Suriye’de sorun siyasi olarak çözülmediği sürece göçmen meselesine kalıcı bir çözüm bulunamaz. İşin özü Suriye’nin istikrarıdır. Bunun ilk adımı ateşkes sağlamaktı. Bunu Cumhurbaşkanımızın Rusya ziyareti ile sağladık. Sonra da güvenli bölgeler oluşturmak. Ama bu yetmez. Bunun ikinci adımı da kalıcı bir siyasi çözümü Suriye’de sağlamaktır. BM çerçevesinde Astana sürecinde Türkiye bu konuda büyük gayretler sarf etti. Rusya ve İran ile çok farklı bakış açılarımız olmasına rağmen oturup bir siyasi çözümü zorladı Türkiye. Bir anayasa komisyonu oluşturuldu.

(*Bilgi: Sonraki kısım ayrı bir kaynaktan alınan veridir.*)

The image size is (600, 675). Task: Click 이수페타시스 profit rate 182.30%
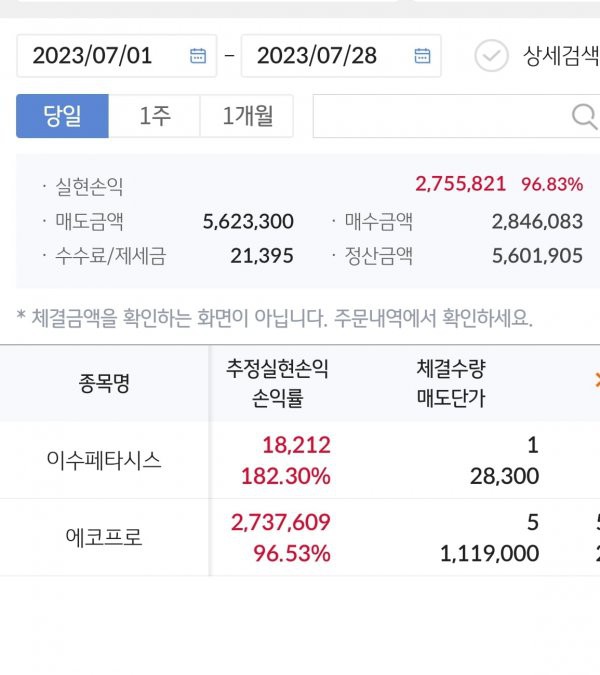pos(285,476)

‘AVRUPA’NIN 3 ŞEY YAPMASI LAZIM’
Şimdi Avrupa ne yapmalı?
Avrupa’nın yapması gereken 3 şey var. Birincisi insani yardımları artırmak. Yani Suriye’de yaşayan Suriyelilere, göçmen potansiyeli olan insanlara yerinde insani desteği artırmak durumunda Avrupa ve dünya. Ateşkesin kalıcı hale gelmesi ve bozulmaması için Türkiye’ye her türlü desteği vermek durumunda Avrupa ve sorumluluk sahibi tüm ülkeler. Üçüncüsü de siyasi çözüm. Suriye’nin siyasi çözüme ulaşmasına ve kalıcı bir istikrarın sağlanmasına destek vermek durumundalar. Bunu yapmadıkları sürece bu işin kaynağını kurutmak mümkün değil. Bu göç akımları olmaya her zaman devam edecektir. Bunu polisiye tedbirlerle, bir takım sınır güvenliği tedbirleriyle engellemek bir yere kadar. Burada yapılması gereken mutlaka ve mutlaka Türkiye’nin yanında durmak, siyasi çözümü katkı sunmak ve insani yardımları çok daha güçlü bir şekilde gerçekleştirmektir. Suriye’de güvenli bölgeler oluşturup, orada insanların emin bir şekilde yaşamalarını sağlamaktır.